Figure 4: Immunohistochemical analysis of the cerebellum in Hq mutant mice and wild-type littermates at 4 months of age. (A) GFAP, Glucose Transporter-1 (GLUT-1), IBA-1, NeuN, S100β

and Fluoro-Jade B labelling. In the lobules, GFAP immunostaining is stronger in Hq mutant mice than in wild-type animals. The staining involved both the granular layer (GL) where numerous hypertrophic GFAP-positive astrocytes were found and the molecular layer (ML) where the Bergmann glia was strongly positive (black arrows). GLUT-1 immunostaining reveals a highly developed vascular network and IBA-1 immunostaining shows active microglia in the same region. Density of S100β positive astrocytes appears similar in Hq and wild-type animals. Fluoro-Jade B detects a massive degeneration of the granule cells, consistent with the loss of NeuN staining observed in the granular layer. Scale bar = 100µm. (B) Quantitative analysis of the number of GFAP-, S100β - and NeuN- immunoreactive cells in the cerebellar granular layer from Hq and wild-type mice at 2, 4 and 6 months of age. Note the progressive increase of GFAP immunoreactivity and the progressive loss of NeuN-positive cells. Bars represent the mean ± standard deviation. Asterisks indicate significant differences between the Hq group and the wild-type group (*, p<0.05, **, p<0.01 and ***, p<0.001 by 2-way analysis of variance with the Bonferroni correction).
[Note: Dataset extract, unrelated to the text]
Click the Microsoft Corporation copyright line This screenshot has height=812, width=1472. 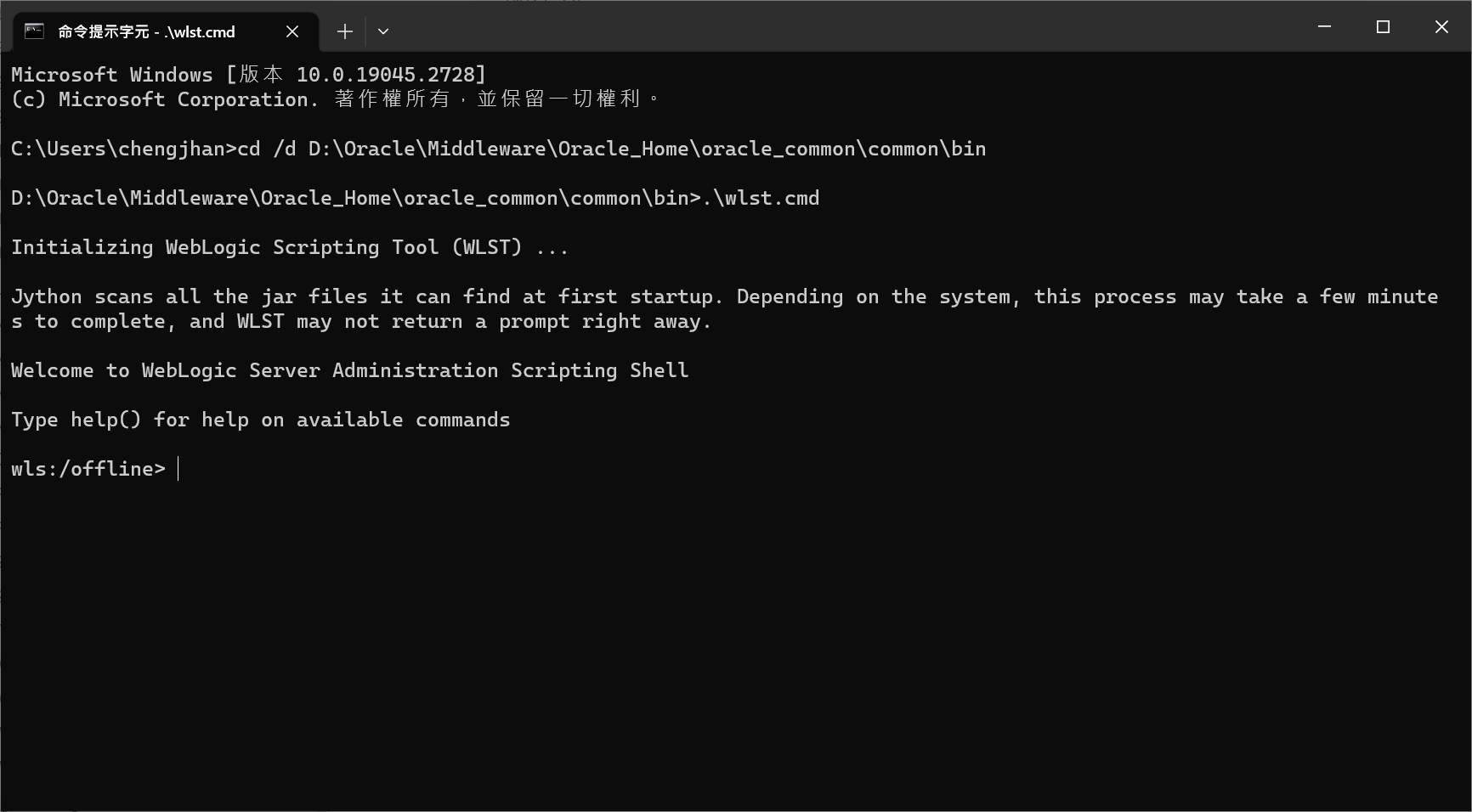pyautogui.click(x=335, y=99)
Figure 5: Immunohistochemical analysis of the caudate-putamen in Hq mutant mice and wild-type littermates at 4 months of age. (A) GFAP, Glucose Transporter-1 (GLUT-1), IBA-1, NeuN,

S100β and Fluoro-Jade B labelling. In the thalamo-cortical fibre tracts, GFAP immunostaining is stronger in Hq mutant mice than in wild-type animals. GLUT-1 immunostaining reveals a highly developed vascular network and IBA-1 immunostaining shows active microglia in the same region (black arrows). Density of S100β positive astrocytes and NeuN positive neurones appears similar in

20 Hq and wild-type animals. Fluoro-Jade B detects degenerating neurites specifically located within the fibre tracts (white arrows). Scale bar = 100µm. (B) Quantitative analysis of the number of GFAP-, S100β- and NeuN-immunoreactive cells in the caudate-putamen from Hq and wild-type mice at 2, 4 and 6 months of age. Bars represent the mean ± standard deviation. Asterisks indicate significant differences between the Hq group and the wild-type group (**, p<0.01, and ***, p<0.001 by 2-way analysis of variance with the Bonferroni correction).

Figure 6: Fluoro-Jade B labelling in the somatosensory and motor cortical regions, in the globus pallidus and in the deep cerebellar nuclei in Hq mutant mice at 4 months of age. Degenerating

neurons and processes are detected in the deep layers of the motor cortex and the somatosensory cortex from Hq mutant mice at 4 months (arrows). Degenerating neurites are detected in the globus pallidus and in the deep cerebellar nuclei at the same age (arrows). Scale bar = 20µm.

Figure 7: Electron microscopy micrographs of the thalamic, cerebellar and striatal regions in Hq mutant mice at 2, 4 and 6 months of age. Neurons from the ventro-postero-lateral area of the

thalamus (Th), the cerebellar granule cells (GCL), the Purkinje cells (Pkj) and the Caudate-Putamen (CPu) show swollen degenerating mitochondria in all cell types. Insets depict higher magnifications of boxed areas. Most neurons examined harboured degenerating mitochondria even at 2 months of age (white arrows). Scale bar = 0.5µm.